=== Data in this exercise ===
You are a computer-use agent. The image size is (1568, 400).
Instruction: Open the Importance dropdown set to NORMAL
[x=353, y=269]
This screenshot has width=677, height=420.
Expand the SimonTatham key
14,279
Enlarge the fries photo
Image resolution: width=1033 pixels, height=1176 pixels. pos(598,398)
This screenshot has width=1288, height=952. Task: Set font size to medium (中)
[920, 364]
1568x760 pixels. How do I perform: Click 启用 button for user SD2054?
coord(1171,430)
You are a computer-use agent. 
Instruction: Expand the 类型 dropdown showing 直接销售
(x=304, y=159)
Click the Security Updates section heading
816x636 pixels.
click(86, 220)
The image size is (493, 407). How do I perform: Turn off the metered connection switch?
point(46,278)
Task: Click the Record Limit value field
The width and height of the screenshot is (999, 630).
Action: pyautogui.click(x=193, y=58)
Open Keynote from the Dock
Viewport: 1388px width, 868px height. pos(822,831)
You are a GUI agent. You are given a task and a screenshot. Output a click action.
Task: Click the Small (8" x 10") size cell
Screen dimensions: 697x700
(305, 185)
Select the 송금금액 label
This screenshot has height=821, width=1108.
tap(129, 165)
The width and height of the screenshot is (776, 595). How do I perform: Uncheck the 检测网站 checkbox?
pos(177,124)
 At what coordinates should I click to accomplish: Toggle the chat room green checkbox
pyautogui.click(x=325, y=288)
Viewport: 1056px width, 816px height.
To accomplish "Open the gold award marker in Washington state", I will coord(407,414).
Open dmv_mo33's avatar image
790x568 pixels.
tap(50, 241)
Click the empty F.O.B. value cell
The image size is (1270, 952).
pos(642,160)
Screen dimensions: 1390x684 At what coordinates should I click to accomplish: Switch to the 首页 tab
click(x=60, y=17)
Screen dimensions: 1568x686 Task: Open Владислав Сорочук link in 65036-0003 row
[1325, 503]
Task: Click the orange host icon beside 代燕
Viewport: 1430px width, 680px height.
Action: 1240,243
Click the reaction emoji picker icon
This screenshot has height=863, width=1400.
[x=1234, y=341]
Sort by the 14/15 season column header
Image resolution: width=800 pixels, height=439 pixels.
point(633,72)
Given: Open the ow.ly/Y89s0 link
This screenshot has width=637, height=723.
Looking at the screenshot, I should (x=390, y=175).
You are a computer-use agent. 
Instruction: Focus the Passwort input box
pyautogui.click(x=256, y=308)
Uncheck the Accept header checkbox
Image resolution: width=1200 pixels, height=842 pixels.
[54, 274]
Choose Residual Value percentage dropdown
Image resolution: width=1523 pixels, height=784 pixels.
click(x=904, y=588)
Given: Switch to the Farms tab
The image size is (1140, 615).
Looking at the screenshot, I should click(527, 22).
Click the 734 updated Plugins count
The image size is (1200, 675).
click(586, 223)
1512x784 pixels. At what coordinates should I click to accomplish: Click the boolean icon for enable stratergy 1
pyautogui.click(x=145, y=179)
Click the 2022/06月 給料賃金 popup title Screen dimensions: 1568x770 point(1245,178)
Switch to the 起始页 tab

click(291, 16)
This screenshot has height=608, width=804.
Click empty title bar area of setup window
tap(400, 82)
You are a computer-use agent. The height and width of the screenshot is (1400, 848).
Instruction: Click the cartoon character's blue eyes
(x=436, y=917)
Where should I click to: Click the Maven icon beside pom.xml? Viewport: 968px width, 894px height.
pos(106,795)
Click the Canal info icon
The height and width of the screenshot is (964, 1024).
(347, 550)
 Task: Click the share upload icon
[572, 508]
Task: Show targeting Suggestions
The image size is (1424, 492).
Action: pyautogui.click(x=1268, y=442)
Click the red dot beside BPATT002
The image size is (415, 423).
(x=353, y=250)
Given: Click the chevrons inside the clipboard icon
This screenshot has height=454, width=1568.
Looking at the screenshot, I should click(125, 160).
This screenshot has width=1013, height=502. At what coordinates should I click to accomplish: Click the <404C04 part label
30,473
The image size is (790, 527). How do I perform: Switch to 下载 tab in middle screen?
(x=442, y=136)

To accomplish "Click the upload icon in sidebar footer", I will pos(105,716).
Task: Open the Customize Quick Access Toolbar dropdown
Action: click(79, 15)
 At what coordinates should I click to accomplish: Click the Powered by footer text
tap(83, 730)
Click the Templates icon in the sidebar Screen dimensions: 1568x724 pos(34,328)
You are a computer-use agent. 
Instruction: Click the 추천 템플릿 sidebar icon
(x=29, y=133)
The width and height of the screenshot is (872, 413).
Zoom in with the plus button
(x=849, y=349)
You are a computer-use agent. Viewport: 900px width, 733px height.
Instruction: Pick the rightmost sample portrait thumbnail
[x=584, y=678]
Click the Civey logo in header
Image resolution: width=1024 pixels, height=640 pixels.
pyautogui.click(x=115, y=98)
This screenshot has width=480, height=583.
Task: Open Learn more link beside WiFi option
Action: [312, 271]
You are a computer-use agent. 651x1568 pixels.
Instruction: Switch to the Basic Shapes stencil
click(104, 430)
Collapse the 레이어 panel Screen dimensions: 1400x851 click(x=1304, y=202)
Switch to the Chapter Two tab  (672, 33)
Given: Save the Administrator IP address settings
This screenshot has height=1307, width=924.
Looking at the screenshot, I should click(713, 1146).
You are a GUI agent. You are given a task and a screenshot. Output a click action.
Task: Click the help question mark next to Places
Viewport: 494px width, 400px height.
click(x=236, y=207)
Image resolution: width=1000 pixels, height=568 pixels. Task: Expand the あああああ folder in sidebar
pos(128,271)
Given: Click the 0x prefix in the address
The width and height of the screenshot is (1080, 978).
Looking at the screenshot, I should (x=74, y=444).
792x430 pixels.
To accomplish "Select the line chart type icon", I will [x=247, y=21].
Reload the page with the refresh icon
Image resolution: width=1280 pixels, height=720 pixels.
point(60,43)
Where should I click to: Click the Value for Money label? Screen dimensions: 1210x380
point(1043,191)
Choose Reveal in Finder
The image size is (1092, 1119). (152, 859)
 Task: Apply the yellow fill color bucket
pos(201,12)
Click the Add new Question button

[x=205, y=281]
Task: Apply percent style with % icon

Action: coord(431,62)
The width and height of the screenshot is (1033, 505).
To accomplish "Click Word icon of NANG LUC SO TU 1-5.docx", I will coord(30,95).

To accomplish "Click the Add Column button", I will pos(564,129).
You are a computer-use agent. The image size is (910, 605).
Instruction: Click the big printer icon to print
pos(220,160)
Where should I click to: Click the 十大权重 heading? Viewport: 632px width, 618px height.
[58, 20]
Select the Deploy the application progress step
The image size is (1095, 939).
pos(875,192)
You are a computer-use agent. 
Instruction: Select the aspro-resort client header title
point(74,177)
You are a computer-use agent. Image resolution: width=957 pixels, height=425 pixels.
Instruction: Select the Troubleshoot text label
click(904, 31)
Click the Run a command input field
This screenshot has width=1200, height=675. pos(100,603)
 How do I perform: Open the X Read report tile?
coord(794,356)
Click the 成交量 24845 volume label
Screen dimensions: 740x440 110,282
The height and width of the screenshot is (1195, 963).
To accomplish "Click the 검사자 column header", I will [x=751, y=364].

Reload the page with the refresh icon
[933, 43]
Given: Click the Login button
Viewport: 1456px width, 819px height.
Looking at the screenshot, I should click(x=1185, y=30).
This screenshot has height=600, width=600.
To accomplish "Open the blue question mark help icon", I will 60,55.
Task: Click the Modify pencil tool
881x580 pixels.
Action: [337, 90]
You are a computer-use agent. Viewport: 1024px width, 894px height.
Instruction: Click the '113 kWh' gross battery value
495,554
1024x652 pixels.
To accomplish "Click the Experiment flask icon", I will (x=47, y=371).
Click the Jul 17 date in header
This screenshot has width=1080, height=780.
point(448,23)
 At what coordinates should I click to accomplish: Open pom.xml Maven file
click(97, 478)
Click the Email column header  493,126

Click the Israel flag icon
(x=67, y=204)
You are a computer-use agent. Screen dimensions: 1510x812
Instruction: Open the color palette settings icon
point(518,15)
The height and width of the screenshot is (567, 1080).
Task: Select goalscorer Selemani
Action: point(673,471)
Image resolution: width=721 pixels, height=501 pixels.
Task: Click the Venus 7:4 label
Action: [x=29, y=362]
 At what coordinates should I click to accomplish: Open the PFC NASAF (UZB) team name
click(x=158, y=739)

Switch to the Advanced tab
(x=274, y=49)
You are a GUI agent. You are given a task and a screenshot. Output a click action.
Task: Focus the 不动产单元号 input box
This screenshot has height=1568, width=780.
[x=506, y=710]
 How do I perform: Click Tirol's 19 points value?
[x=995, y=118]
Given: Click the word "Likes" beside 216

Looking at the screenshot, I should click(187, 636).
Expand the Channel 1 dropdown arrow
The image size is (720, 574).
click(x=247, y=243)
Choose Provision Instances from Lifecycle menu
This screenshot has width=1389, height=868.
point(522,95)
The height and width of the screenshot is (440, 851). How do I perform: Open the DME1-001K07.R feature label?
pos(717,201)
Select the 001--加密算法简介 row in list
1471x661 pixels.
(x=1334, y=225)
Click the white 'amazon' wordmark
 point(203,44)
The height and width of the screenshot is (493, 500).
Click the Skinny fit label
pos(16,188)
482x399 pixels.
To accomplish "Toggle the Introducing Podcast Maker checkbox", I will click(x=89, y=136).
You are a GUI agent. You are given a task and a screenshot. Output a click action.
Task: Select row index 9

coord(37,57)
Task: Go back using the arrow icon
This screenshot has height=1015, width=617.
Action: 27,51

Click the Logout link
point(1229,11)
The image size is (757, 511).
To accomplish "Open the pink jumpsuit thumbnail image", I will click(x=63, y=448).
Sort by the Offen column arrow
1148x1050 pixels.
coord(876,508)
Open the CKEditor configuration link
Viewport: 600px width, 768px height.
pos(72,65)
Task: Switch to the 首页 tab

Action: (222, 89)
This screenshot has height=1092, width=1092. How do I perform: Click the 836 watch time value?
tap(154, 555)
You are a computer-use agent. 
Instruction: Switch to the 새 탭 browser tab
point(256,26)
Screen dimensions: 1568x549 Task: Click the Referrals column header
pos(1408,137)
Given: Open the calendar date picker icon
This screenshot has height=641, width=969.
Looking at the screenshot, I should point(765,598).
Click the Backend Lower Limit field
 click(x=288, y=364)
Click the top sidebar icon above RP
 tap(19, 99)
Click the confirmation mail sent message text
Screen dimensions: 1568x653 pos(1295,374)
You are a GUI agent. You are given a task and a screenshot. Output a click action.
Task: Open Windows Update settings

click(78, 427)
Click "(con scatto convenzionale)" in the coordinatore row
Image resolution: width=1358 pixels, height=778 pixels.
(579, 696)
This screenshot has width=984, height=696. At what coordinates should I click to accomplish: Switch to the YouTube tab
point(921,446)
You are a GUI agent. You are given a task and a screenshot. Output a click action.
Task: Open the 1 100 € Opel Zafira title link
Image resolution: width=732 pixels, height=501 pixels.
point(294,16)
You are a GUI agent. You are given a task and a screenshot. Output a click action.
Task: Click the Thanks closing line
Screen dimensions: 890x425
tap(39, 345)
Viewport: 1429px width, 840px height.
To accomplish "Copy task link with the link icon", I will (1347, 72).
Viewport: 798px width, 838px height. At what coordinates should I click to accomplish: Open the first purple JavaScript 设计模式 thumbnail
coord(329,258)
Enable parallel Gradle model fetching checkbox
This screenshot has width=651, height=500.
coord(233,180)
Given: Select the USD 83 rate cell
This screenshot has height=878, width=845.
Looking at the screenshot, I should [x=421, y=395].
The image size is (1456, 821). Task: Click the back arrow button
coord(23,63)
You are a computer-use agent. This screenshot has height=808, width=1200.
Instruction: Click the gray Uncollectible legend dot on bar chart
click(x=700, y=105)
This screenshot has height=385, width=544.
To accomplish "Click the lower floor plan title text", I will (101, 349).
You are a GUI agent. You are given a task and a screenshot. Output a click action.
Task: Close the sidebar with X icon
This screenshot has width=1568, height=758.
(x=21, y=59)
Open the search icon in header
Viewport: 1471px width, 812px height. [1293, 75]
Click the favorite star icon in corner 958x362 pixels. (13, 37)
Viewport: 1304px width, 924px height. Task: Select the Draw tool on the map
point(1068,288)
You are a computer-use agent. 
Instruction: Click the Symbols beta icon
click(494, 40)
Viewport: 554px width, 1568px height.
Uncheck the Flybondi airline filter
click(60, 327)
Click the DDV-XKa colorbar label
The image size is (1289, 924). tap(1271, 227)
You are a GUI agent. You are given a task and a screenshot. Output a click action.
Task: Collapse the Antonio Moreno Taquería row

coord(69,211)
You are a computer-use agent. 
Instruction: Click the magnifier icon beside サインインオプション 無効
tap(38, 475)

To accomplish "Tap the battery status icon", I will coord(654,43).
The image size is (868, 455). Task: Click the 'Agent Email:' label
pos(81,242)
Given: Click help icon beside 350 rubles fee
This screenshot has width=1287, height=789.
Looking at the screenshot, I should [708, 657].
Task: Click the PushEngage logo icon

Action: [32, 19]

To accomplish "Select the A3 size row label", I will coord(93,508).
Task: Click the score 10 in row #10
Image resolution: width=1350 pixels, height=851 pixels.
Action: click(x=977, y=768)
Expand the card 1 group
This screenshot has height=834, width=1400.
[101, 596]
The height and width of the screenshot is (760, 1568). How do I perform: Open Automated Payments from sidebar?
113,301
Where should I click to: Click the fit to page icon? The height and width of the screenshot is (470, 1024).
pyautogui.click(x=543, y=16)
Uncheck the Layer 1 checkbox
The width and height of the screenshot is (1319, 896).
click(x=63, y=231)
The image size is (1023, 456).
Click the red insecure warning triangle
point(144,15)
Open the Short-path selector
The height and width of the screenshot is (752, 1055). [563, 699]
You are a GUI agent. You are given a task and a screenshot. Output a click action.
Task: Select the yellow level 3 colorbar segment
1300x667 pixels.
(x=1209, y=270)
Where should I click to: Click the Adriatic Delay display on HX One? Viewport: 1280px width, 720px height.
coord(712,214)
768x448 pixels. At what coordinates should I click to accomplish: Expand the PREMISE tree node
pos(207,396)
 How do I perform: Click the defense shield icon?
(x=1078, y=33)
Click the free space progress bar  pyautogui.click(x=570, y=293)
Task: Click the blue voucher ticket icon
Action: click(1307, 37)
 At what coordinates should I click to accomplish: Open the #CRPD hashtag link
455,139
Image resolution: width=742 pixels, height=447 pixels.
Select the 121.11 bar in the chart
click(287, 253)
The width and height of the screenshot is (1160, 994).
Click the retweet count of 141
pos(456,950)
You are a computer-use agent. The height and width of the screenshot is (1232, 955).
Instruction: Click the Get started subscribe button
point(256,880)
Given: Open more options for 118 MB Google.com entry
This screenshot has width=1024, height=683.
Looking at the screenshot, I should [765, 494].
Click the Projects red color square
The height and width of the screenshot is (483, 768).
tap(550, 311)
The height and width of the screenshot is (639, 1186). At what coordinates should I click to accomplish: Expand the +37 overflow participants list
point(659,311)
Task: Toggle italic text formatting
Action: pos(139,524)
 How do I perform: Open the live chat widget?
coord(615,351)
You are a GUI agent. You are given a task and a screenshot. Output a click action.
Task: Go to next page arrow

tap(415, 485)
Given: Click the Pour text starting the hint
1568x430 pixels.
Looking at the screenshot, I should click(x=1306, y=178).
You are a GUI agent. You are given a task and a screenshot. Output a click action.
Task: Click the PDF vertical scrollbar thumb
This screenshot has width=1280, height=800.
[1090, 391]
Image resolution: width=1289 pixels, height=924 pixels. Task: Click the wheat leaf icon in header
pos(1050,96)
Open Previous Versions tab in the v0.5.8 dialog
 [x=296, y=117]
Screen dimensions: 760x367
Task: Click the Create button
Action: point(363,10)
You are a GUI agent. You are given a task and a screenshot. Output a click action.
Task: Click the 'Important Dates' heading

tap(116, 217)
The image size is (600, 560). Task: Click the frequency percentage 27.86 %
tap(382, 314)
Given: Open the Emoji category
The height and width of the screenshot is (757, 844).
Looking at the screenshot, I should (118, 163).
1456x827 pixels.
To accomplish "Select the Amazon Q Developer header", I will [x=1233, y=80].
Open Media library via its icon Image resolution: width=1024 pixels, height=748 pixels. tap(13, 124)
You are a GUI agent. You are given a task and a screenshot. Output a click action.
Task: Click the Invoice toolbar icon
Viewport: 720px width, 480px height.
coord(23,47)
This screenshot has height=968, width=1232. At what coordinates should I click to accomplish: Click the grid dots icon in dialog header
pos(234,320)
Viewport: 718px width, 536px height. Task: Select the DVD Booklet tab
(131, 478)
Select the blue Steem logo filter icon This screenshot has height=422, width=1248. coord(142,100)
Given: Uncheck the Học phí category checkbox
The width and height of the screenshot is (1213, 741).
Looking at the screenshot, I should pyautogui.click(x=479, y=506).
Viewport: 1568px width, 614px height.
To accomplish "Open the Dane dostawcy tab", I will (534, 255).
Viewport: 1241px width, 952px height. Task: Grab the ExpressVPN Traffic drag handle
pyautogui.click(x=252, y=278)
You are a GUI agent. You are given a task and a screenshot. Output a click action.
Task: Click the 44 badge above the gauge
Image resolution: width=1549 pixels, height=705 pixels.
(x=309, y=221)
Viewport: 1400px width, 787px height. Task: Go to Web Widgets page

=== Assigned task ===
Every line holding the word "category" should be copied out of the material.

=== Response box ===
Given: Open the Emoji category
Given: Uncheck the Học phí category checkbox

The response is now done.